- Specialty designation is determines how claims are processed for physician and non-physician practitioners in groups
- It is also important in crediting data using the E/M guidelines, developed in 2021 and expanded in 2023
When physicians enroll in Medicare, they self-elect their specialty designation. In the enrollment process, there are fields to indicate primary and secondary specialty. Nurse practitioners and physician assistants don’t indicate the specialty in which they work for Medicare, although they do when enrolling in commercial plans. CPT says that when advance practice practitioners are working with physicians, they are considered to be the same specialty as the physician.
Medicare and commercial payers use the primary specialty designation in processing claims. This makes a difference in determining new and established patients, and in processing for multiple hospital visits by different specialty physicians on the same calendar day. Physicians in a group of the same specialty must bill and be paid as if they were one physician.
Specialty designation and new patients
There are several coding rules that are directly affected by this. Whether or not a patient is a new patient to the physician. Let’s start with the definition of a new patient, from Medicare and CPT®.
CMS definition (Medicare):
Interpret the phrase “new patient” to mean a patient who has not received any professional services, i.e., E/M service or other face-to-face service (e.g., surgical procedure) from the physician or physician group practice (same physician specialty) within the previous 3 years.

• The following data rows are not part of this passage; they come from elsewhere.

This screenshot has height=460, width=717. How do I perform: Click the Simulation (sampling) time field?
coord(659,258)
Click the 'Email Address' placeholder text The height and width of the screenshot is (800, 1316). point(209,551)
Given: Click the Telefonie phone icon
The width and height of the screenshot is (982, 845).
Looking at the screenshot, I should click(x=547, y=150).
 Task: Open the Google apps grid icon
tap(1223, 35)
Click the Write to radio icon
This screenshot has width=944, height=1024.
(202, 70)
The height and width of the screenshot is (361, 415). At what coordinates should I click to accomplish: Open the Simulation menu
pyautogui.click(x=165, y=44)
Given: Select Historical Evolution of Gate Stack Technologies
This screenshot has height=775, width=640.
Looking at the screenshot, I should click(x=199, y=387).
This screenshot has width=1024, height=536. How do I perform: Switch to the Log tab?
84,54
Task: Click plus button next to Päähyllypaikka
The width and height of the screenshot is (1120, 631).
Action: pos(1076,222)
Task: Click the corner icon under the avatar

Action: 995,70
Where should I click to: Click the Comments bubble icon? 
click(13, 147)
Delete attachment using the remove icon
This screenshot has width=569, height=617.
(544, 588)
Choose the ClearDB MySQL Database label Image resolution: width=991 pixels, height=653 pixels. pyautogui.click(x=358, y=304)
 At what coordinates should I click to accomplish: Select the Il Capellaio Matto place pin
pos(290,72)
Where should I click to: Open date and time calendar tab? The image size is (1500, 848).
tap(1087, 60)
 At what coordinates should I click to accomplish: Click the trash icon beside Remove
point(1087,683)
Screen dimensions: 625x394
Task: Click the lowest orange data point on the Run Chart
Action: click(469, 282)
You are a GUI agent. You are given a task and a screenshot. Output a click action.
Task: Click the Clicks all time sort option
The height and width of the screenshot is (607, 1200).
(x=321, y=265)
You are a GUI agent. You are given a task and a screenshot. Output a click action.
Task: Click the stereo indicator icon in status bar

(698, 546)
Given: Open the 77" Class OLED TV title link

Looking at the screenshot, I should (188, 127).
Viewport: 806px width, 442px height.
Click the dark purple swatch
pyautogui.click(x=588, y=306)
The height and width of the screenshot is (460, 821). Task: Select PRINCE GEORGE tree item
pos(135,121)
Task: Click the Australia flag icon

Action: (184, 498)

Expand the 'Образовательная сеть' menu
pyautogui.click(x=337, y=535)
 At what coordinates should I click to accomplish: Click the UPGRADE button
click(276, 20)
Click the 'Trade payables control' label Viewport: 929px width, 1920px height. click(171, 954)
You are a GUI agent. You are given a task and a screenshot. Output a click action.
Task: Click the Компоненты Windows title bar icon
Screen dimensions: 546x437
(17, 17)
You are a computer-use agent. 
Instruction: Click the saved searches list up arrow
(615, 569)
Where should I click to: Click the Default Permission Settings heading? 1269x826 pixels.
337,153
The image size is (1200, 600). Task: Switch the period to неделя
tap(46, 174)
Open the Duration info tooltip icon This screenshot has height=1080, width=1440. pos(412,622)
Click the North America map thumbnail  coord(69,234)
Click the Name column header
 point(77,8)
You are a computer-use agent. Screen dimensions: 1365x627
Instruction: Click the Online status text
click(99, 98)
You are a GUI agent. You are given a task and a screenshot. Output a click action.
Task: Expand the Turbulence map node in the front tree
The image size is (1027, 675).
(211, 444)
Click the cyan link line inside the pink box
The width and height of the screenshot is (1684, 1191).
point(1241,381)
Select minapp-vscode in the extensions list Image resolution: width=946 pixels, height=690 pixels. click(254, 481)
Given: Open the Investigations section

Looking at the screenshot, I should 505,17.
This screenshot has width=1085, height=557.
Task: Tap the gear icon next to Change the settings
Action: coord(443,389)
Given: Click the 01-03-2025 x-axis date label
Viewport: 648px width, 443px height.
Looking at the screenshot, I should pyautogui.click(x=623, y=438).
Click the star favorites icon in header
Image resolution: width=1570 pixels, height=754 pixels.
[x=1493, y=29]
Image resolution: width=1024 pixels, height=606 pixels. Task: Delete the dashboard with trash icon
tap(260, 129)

For example, if a professional component of a previous procedure is billed in a 3 year time period, e.g., a lab interpretation is billed and no E/M service or other face-to-face service with the patient is performed, then this patient remains a new patient for the initial visit. An interpretation of a diagnostic test, reading an x-ray or EKG etc., in the absence of an E/M service or other face-to-face service with the patient does not affect the designation of a new patient.